Derrida’nın bu yazı-söz karşıtlığı onun tüm Batı felsefesini yorumlamasında etkilidir. Bu yorumlama çabasında ona yardım edecek olan ise “yapısöküm/yapıbozum” (Deconstruction) kavramıdır. Yapısöküm; bütünle ilişkili olarak parçaları anlamak için parçalara ayırmak şeklinde tanımlanır. Metinde görünmeyen anlamları kavramak için söylemin nasıl bir çerçevede inşa edildiğini anlama çabasıdır. Derrida’ya göre “metnin dışında hiçbir şey yoktur.” Yapısökümde bir kavramı anlamak için temel olarak “differance” ele alınır. Differance, iki kavram arasındaki mesafe ya da anlamlar farkıdır. Bir kavram mutlaka başka bir kavramla mesafelendirilerek oluşturulur.
Yapısöküm bir metinde birkaç aşama ile uygulanır. Öncelikle metindeki önemli kavramlar bulunur ve temel anlam çerçeveleri oluşturulur. Sonra bu anlam çerçevesindeki hiyerarşiyi belirleme ve üstün logosu ortaya çıkarma adımı gelir. Son olarak bu logosu değiştirip başka bir açıdan doğruya ulaşım örneklenir. Örneğin, Derrida, Platon’un Phaidros diyalogunda “pharmakon” kavramını yapısökümle okumaya çalışır. Kavramın çift-değerliliğini vurgular. Pharmakon hem bir ilaç hem bir zehirdir. Bu ikisi temel anlam çerçevesi içine girer. Ancak metnin ilerleyen bölümlerinde tarihsel bağlam içinde ve diğer metinlerdeki kavramlarla mesafelendirerek kavramın kral ve baba anlamlarına gelebileceğini savunur.
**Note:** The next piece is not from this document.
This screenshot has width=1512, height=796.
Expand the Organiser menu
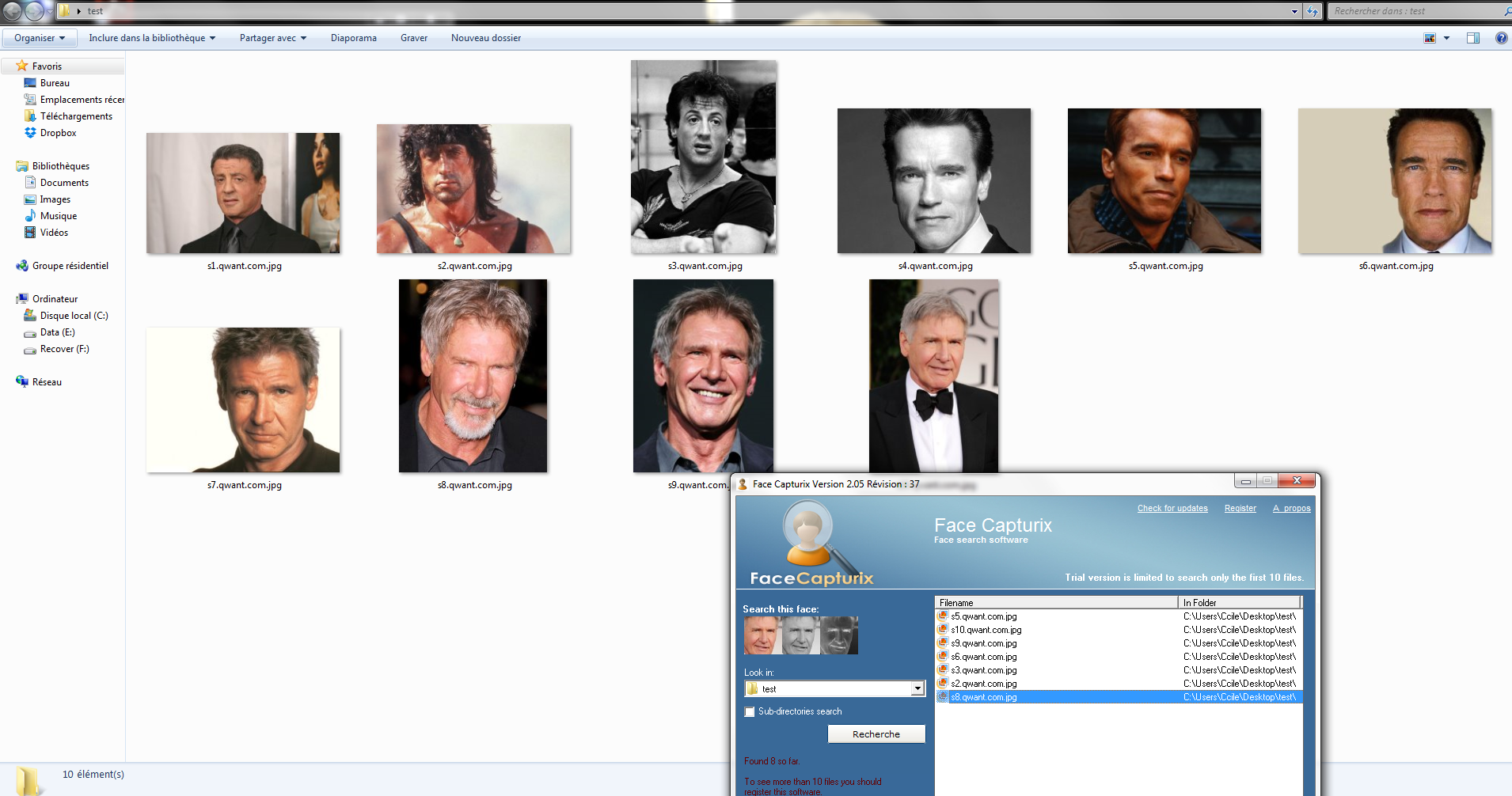40,38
Felsefede post-yapısalcılık ve post-modernizmi etkilemiş olan yapısöküm kavramının etkisi oldukça geniştir. Kavram edebiyattan, mimariye kadar yorumlama kabiliyetini etkilemiştir. Derrida’nın yapısökümle yorumlama çabası (yöntem diyemeyiz çünkü Derrida yönteme karşı çıkmaktadır.) felsefi metinleri okumakta hala geçerli bir tarzdır. Yazının baskı altına alınmasına karşı Derrida, herkesin yazar olabilme özgürlüğünü savunur. Ben de bundan hareketle yazı yazma özgürlüğümü kullanarak Derrida’yı elimden geldiğince anlatmaya çalıştım.
Kaynakça
Derrida. J. (2014). Platon’un Eczanesi. İstanbul. Pinhan Yayınları.
Aydınalp E.B. (2017) “Jacques Derrida’da Yazı ve Anlam Oyunu”. Selçuk Üniversitesi Edebiyat Fakültesi Dergisi. Sayı:38. S.151-160.
Akdeniz E. “Derrida’da Kökensiz Düşüncenin Kökeni Olarak Differance”. Düşünme Dergisi. Sayı:1. S. 33-49.